Noch kein Lebenszeichen von Wei Jingsheng

■ Chinas prominentester Dissident bleibt nach Festnahme verschwunden / Widersprüchliche Erklärungen der Pekinger Regierung über seinen Verbleib

Berlin (taz) – Seit über achtzehn Monaten ist der chinesische Dissident Wei Jingsheng verschwunden. Seit er von der chinesischen Polizei am 1. April 1994 abgeholt wurde, haben seine Freunde und die Familie kein Lebenszeichen mehr von ihm erhalten.
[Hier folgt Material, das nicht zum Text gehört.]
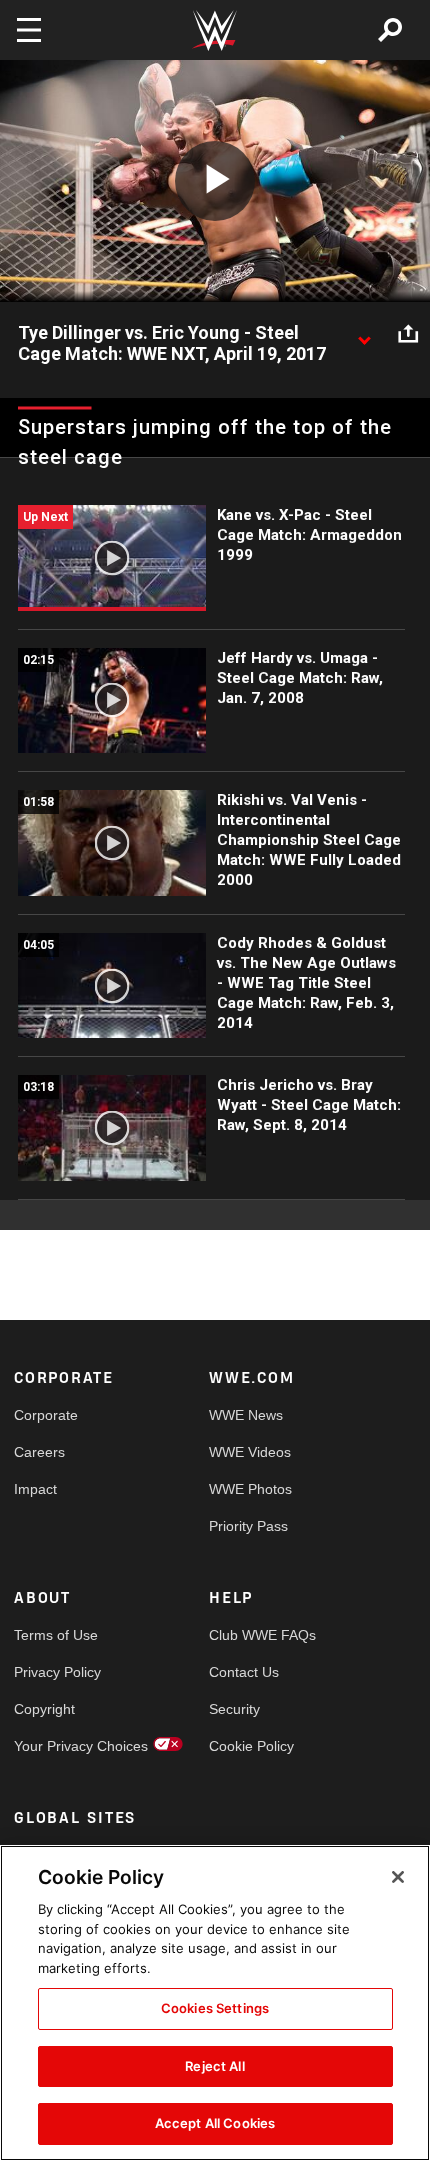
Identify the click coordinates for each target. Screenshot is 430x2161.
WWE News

Wei, der zu den prominentesten Aktivisten des Pekinger Frühlings Ende der siebziger Jahre zählte, war 1979 in einem Schauprozeß zu 15 Jahren Haft verurteilt worden und im Herbst 1993 freigekommen. In den folgenden Monaten schrieb Wei unbeirrt regierungskritische Artikel, die im Ausland erschienen.

„Sie haben kein Recht, ihn festzuhalten“, sagte seine Schwester Wei Shanshan, die seit fünf Jahren in Hamburg lebt. Die Behörden haben der Familie oder der Öffentlichkeit weder über einen Haftbefehl noch über eine Anklage informiert.

Die vierzigjährige Künstlerin Wei Shanshan hofft jetzt, daß eine internationale Kampagne die chinesische Regierung zwingen kann, ihren Bruder freizulassen. Ein Sprecher des Außenministeriums in Peking, Chen Jian, erklärte am 14. September, verschiedene Abteilungen der chinesischen Justizbehörden führten „rechtliche Ermittlungen“ durch, „weil Wei Jingsheng in einige Verbrechen verwickelt ist.“ Nach Angaben seiner Schwester haben die Behörden in den vergangenen Monaten jedoch immer wieder widersprüchliche Aussagen gemacht: Zunächst hieß es, Wei stünde unter Hausarrest in einem staatlichen „Gästehaus“. Aber „in jüngster Zeit haben sie zu verschiedenen Anlässen erklärt, daß er in einem Umerziehungslager auf dem Lande festgehalten wird, oder daß er als gewöhnlicher Verbrecher im Gefängnis sitzt oder in einem Pekinger Luxushotel. Der chinesische Außenamtssprecher Chen Jian hat im September auch erklärt, daß Jingsheng bereits wegen eines Verbrechens verurteilt sei – das widerspricht der Erklärung, daß noch ermittelt wird.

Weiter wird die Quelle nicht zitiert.